Mittels Ionosphärenheizern wird die 120 Kilometer über der Erde liegende Ionosphäre mit Radiowellen wissenschaftlich untersucht. Im Internet wird jedoch behauptet, die Anlagen könnten das Wetter ganzer Länder sowie Jetstreams steuern.  Das ist falsch. Forschende haben gegenüber AFP bestätigt, dass Ionosphärenheizer technisch nicht in der Lage sind, das Wetter in erheblichem Maße zu verändern.

„Das sind Ionosphärenheizer. Und das kann man mit ihnen machen: Umleitung des Jetstreams, wolkenloser Himmel über Europa“, heißt es in einem Facebook-Video vom 8. September 2023. In dem rund 15-sekündigen Clip werden angeblich Ionosphärenheizer in den USA, in China und in Russland gezeigt. Zu sehen sind außerdem der Verlauf eines Starkwindbandes sowie eine Wetterkarte von Europa ohne Wolken.

Die Videobeschreibung lautet: „Ein Werkzeug zur Steuerung der Jetströme und des Wetters ganzer Nationen. Ein Ionosphärenheizer oder eine ionosphärische Hochfrequenzanlage ist ein leistungsstarker Radiowellensender mit einer Reihe von Antennen, der zur Analyse und Beeinflussung von Plasmafeldern, der Ionosphäre und der oberen Atmosphäre eingesetzt wird. Diese Sender arbeiten im Hochfrequenzbereich (3 bis 30 Megahertz), bei dem Radiowellen von der Ionosphäre zurück zum Boden reflektiert werden.“

Der Clip wurde auf Facebook über 1800 Mal geteilt. Auch auf X, ehemals Twitter, Youtube und Tiktok wird der Beitrag verbreitet. Auf Telegram wurde das Video über 150.000 Mal angesehen.

Facebook-Screenshot der Behauptung: 13. September 2023

In dem geteilten Video ist rechts unten die Adresse einer Website namens „Wetteradler“ eingeblendet. Diese hat das Video auch auf ihrem Telegram-Kanal veröffentlicht. Auf der Plattform werden unter anderem Kappen zur „Abschirmung von 5G, WLAN & Mobilfunk Frequenzen“ angeboten. Zudem finden sich dort zahlreiche Videos zu Themen wie Wettermanipulation und Chemtrails. AFP hat bereits in der Vergangenheit verschiedene Behauptungen zu den schädlichen Chemikalien, die angeblich von Flugzeugen in der Luft abgegeben werden, überprüft (etwa hierhier oder hier).

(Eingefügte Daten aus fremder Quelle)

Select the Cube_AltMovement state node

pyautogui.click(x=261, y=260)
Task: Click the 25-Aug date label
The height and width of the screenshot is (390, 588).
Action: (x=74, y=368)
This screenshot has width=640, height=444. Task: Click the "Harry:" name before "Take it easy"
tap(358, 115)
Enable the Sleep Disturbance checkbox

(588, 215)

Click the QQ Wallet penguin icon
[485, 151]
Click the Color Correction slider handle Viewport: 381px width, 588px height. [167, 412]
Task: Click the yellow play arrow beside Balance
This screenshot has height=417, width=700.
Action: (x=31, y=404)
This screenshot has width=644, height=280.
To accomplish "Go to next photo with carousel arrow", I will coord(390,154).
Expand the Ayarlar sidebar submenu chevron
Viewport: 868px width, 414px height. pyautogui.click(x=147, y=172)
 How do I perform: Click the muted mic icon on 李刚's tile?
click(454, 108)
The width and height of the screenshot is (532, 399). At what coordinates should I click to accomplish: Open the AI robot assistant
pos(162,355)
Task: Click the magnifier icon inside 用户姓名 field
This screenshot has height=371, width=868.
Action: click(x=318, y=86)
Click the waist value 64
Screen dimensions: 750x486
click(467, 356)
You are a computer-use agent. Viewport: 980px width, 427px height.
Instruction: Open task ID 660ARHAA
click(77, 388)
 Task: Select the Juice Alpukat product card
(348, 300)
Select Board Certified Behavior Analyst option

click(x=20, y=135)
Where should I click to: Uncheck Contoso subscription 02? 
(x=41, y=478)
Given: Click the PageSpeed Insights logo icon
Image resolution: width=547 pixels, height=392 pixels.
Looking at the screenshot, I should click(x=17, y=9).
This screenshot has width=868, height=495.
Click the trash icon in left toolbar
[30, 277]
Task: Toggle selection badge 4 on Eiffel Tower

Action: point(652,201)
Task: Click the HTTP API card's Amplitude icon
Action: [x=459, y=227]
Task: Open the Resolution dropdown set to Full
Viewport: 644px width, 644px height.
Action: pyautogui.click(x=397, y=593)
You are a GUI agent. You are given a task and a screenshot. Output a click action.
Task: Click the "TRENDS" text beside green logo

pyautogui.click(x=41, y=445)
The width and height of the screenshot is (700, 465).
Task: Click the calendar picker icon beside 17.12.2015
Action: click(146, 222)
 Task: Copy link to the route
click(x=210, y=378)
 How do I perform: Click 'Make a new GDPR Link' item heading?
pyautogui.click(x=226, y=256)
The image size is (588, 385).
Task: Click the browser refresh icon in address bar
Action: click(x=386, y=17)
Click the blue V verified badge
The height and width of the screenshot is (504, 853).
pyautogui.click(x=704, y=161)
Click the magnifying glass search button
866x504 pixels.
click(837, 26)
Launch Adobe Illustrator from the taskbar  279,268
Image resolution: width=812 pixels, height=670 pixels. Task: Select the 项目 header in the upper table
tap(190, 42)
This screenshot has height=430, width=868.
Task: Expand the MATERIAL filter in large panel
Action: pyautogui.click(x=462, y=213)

Sender für Radiowellen im Hochfrequenzbereich

Auf die Frage, was es mit den im Video thematisierten Ionosphärenheizern auf sich hat, schrieb Christoph Jacobi, Professor für Meteorologie an der Universität Leipzig, AFP am 11. September 2023: „Das sind starke Sender für Radiowellen im Hochfrequenzbereich (3 bis 30 Megahertz, nach oben abgestrahlt). Solche Wellen werden in der Ionosphäre reflektiert. Man kann damit also etwas über die Struktur der Ionosphäre erfahren.“

Die Ionosphäre beginnt in etwa 60 bis 70 Kilometer Höhe und erstreckt sich über 500 Kilometer Höhe. Im Unterschied zu anderen Schichten der Atmosphäre handelt es sich bei der Ionosphäre nicht um eine eigenständige Schicht, sondern vielmehr um „eine Reihe von Bereichen in der Mesosphäre und Thermosphäre“, wie UCAR, das amerikanische Zentrum für wissenschaftliche Bildung, auf seiner Website (hier archiviert) erklärt.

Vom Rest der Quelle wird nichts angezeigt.